Relying simply on numbers given by metrics, with no context or perspective, can be worse than having no information at all, apart from 'gut feel'. Metrics must be properly designed, properly understood and properly collected, otherwise they can be very dangerous. Metrics must always be interpreted in terms of the context in which they are measured in order to give a perspective on what they are likely to mean.
To give an example: a Service Manager might find that the proportion of emergency changes to normal changes has doubled. With just that information, most people would agree that something has gone wrong - why are there suddenly so many more emergency changes? This could be correct, but here are some alternative explanations of why this is the case:
- If the change process is new, this may reflect the number of emergency changes that the organization actually requires more accurately. Previously these changes might have been handled as ordinary changes without proper recognition of the risk.
- In a mature organization, a major economic crisis might have intensified the risk of a number of previously low-risk activities. It would be the proper approach for the Service Manager, recognizing changes related to these, to make them emergency changes.
- The change management process might have been improved substantially in the current quarter, so much so that the number of ordinary changes that have been turned into standard changes has led to a halving of the number of normal changes. The number of emergency changes has stayed exactly the same, but the ratio is higher because of the tremendous improvement in the change process.
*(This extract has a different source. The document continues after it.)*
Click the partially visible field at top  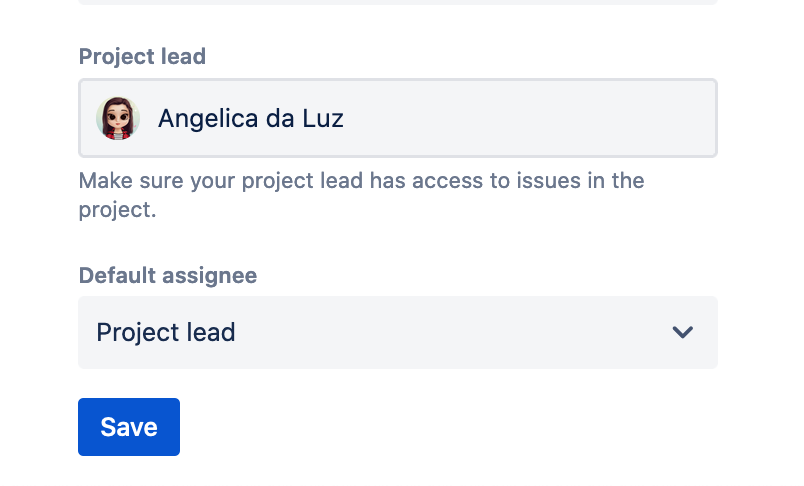[x=397, y=2]
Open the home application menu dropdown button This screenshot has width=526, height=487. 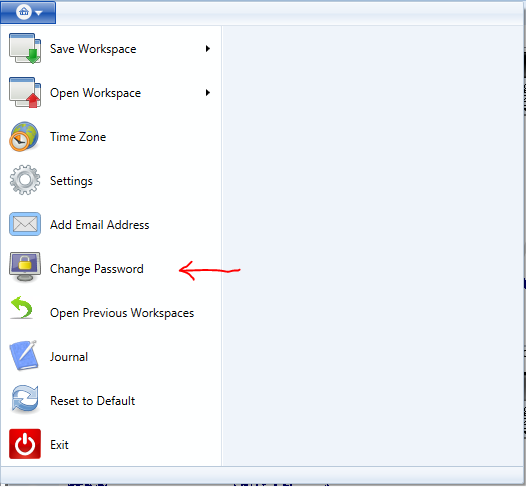tap(28, 12)
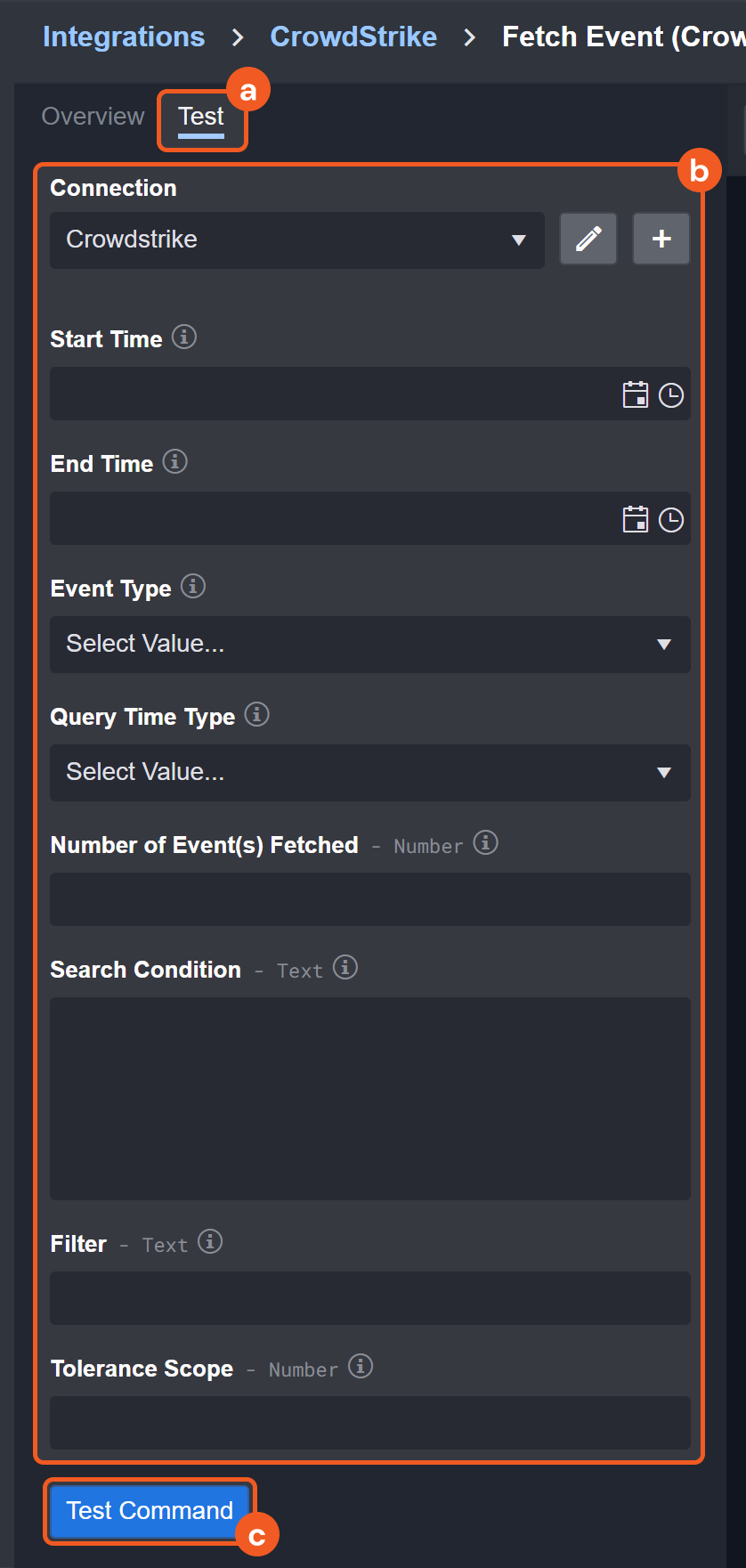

Even a very simple and apparently uncontroversial metric can mean very different things. As with most management, there is no 'silver bullet'. Metrics must be properly understood, within context, in order to be useful tools. To ensure that they are understood, metrics must be designed. For best results, service metrics should be designed when the Service itself is designed, as part of the Service Design Package, which is why the 'Design' section in this book is the largest.
The metric template used in this book includes the field 'Context' specifically to allow each metric to be properly documented so that, when it is designed, the proper interpretation and possible problems with it can be taken into account. The design of a metric is not simply the measure and how it is taken; it must also make it clear how it will be reported and how management will be able to keep a perspective on what it means for the business - particularly its contribution to measuring value.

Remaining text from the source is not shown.